EXTRAIT CITÉ:

------------------------------

Dans la scène 8 de la 1ère partie, dont voici la fin, la Mère dialogue seule avec Louis et souligne combien son absence a pesé à Antoine et Suzanne, son frère et sa sœur.

En suivant le mouvement de cette longue tirade de la Mère, qui s’apparent à un quasi soliloque, nous verrons en quoi cette scène de retrouvailles se fait de plus en plus dérangeante. En effet, au lieu d’accueillir son fils avec joie, et sous couvert de susciter l’intérêt de l’aîné pour sa fratrie, la Mère tente de manipuler Louis en l’accablant de reproches en vue de maintenir Antoine et Suzanne auprès d’elle.

Mouvement du texte :

I /l.1 à 6 

II/ l.7 à 22 

III/ l. 23 à 47

IV/ l.48 à 58

V/ l. 59 à 62

I Tout semble indiquer que La Mère est une manipulatrice qui cherche à manœuvrer affectivement Louis pour l’amener à agir selon ses volontés. Sa première stratégie consiste à déguiser son désir et ses doléances derrière ceux de ses enfants. De « ce qu’ils veulent, ce qu’ils voudraient » à « que tu leur dises » (1 à 6)

- La Mère n’exprime pas directement ses propres doléances. Elle parle à la place d’Antoine et de Suzanne, évoqués à travers le pronom personnel « ils » l. 1.

- Parallèlement, elle met en œuvre une stratégie qui vise à atténuer la portée de son discours placé sous le signe de l’incertitude et de l’hésitation, progressant selon la figure de l’épanorthose, mais aussi du modalisateur « peut-être », de la question rhétorique entre les deux tirets : « – Est-ce qu’ils ne manquèrent pas toujours de ça, qu’on les encourage ? » et du conditionnel qui nuance ce que l’indicatif pourrait avoir de trop directif : « Ce qu'ils veulent, ce qu'ils voudraient » l. 1.

- Ce passage est syntaxiquement structuré par un enchaînement de propositions subordonnées conjonctives dépendant de la même principale et de ses deux verbes de volonté (« Ce qu’ils veulent, ce qu’ils voudraient, c’est que .... que… que… etc.»). Cette construction emphatique répétitive, presque lancinante, qui voudrait passer pour un souhait, cache en fait une injonction adressée à Louis. Ces propositions conjonctives ressemblent d’ailleurs aux fils que la Mère tisse autour de ses enfants pour mieux les ligoter et les contrôler. La majuscule à « Mère », seul personnage à ne pas avoir de prénom, fait d’elle la figure dominante de cette famille matriarcale.

- La « Mère » tente d’aiguiller Louis et de l’amener à adopter le comportement d’un père de substitution, comme on le voit à travers le champ lexical du droit (« que tu leur interdises », « que tu les autorises », « que tu leur dises » l. 4-5). Notons au passage que ce n’est pas au frère aîné de poser ces interdits (normalement dévolus au père), dont le rôle consiste plutôt dans l’initiation des premières transgressions. Implicitement, ces propositions sous-entendent la position d’autorité que Louis n’a pas voulu endosser lors de la disparition du père et sonnent immédiatement comme un grief. Ainsi, derrière la question rhétorique l. 3 à 4 perce un reproche formulé contre Louis, visant à le culpabiliser, comme on le voit avec le jeu des pronoms « ils / on / tu » : « - est-ce qu'ils ne manquèrent pas toujours de ça, qu'on les encourage ? - que tu les encourages » l. 3 à 4. Le passé simple, renforcé par l’adverbe « toujours » et l’ambiguïté du pronom indéfini « ça », met en valeur une sorte de tare définitive qui aurait entaché l’éducation d’Antoine et Suzanne, et dont la mère voudrait rendre Louis responsable.

------------------------------

DONNÉES:
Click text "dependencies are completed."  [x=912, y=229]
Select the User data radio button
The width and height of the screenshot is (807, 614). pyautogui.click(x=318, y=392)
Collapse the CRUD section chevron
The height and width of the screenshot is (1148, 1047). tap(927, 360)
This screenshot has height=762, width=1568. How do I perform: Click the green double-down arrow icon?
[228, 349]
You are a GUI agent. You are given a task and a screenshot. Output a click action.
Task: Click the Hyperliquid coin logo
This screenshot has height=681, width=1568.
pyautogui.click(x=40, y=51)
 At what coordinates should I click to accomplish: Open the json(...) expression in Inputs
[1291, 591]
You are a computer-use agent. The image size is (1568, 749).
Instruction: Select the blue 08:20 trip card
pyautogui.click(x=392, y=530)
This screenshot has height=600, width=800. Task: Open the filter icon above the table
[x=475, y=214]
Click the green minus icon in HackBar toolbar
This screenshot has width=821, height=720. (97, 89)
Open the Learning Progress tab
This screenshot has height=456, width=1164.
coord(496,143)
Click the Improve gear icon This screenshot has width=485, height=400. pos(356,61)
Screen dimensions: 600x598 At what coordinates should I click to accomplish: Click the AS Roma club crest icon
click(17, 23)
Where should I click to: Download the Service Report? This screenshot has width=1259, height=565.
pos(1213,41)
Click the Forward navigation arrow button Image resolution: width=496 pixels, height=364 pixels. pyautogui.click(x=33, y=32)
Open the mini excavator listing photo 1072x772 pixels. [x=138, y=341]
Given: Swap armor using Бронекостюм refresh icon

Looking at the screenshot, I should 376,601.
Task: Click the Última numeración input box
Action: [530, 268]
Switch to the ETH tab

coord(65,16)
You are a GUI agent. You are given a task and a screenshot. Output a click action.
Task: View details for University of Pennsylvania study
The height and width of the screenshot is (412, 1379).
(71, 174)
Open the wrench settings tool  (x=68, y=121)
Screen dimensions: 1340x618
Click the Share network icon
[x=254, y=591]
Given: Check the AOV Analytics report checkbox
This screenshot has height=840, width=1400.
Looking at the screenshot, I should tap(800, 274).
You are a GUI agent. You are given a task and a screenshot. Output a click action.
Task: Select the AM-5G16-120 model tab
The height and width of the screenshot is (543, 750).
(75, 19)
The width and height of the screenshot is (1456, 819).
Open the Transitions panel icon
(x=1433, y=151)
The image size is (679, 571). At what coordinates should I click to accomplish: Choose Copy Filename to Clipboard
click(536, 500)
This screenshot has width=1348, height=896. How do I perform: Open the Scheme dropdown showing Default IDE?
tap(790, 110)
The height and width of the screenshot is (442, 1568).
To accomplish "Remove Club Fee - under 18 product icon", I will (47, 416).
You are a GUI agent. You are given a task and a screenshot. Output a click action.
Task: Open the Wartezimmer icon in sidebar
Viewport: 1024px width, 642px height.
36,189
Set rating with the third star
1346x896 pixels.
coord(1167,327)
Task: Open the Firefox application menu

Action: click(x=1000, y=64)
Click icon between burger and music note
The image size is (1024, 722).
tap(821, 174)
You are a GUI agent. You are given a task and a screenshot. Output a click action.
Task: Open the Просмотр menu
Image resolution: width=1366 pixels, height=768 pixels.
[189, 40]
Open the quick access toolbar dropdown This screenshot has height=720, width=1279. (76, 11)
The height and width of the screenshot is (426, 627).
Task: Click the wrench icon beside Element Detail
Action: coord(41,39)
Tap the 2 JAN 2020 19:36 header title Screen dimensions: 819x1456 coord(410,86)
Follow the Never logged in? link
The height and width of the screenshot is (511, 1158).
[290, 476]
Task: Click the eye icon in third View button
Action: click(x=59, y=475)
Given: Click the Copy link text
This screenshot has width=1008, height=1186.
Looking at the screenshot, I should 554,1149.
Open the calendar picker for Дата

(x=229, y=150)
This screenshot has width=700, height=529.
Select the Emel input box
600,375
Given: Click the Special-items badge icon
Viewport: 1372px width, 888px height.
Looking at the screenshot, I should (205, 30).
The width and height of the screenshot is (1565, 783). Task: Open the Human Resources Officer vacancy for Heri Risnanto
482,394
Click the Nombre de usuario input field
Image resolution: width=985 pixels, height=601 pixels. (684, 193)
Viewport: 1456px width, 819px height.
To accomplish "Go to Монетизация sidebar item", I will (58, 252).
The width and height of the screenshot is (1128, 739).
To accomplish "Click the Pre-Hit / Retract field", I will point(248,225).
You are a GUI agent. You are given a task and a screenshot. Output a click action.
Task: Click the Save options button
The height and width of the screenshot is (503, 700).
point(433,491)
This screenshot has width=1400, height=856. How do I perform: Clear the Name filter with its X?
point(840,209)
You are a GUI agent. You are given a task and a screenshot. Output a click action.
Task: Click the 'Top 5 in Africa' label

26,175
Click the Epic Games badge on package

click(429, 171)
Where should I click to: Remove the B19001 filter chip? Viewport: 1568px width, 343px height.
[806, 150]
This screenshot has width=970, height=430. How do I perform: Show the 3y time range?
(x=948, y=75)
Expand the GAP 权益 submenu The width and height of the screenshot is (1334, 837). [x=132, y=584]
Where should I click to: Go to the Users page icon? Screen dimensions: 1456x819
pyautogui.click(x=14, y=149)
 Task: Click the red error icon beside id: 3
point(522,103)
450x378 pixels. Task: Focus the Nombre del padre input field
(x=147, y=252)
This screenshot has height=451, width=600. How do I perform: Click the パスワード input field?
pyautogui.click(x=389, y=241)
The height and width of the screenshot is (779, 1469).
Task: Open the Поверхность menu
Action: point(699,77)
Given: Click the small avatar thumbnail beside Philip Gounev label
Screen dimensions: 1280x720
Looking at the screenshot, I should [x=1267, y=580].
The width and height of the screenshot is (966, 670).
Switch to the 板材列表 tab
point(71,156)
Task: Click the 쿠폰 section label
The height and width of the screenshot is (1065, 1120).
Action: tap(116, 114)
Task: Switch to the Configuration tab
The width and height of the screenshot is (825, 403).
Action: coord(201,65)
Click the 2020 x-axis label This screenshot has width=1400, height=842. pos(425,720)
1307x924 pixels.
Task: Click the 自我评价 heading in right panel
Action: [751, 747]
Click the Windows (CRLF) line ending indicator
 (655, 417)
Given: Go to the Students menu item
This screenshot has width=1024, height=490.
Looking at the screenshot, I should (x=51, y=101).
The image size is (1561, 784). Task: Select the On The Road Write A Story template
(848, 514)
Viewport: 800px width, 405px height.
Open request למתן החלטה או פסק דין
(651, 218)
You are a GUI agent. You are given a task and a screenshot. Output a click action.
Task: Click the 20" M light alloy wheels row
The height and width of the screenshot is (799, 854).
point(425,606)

------------------------------

TRAVAIL DEMANDÉ:
(a) Dans les lignes de données comprises entre celle qui contient « Screen dimensions: 600x598 » et celle qui contient « Click the Forward », incluses, remplacez « screenshot » par « image », puis recopiez uniquement ces lignes.
(b) Reprenez le commentaire de la tirade de la Mère et poursuivez-le après sa dernière phrase.

RÉPONSES PROPOSÉES:
(a)
Screen dimensions: 600x598 At what coordinates should I click to accomplish: Click the AS Roma club crest icon
click(17, 23)
Where should I click to: Download the Service Report? This image has width=1259, height=565.
pos(1213,41)
Click the Forward navigation arrow button Image resolution: width=496 pixels, height=364 pixels. pyautogui.click(x=33, y=32)

(b)
- Grâce à la double énonciation, le spectateur commence à comprendre l’emprise que cette femme a pu avoir sur ses enfants, emprise qu’elle souhaite prolonger. Rangé du côté de Louis, le spectateur goûte ainsi aux remontrances d’une mère qui paradoxalement veut que Louis «  dises » (l. 6) un certains nombres de choses à sa place (probablement pour maintenir Antoine et Suzanne auprès d’elle), alors que le principal intéressé est réduit au silence tout au long de cette tirade.

II. (l. 7 à 22) La deuxième stratégie de la Mère concerne Suzanne et consiste à se placer sur le même terrain que Louis, qu’elle suppose, en tant qu’écrivain, versé dans l’art du mensonge et de l’illusion.

- Reposant sur la même construction syntaxique que précédemment (c’est que + subordonnées conjonctives), l’injonction suivante a de quoi déstabiliser Louis, puisque La Mère souhaite qu’il fasse croire à Suzanne qu’il apprécierait de plus fréquentes visites de sa sœur chez lui : « que tu dises à Suzanne de venir…  » l. 11.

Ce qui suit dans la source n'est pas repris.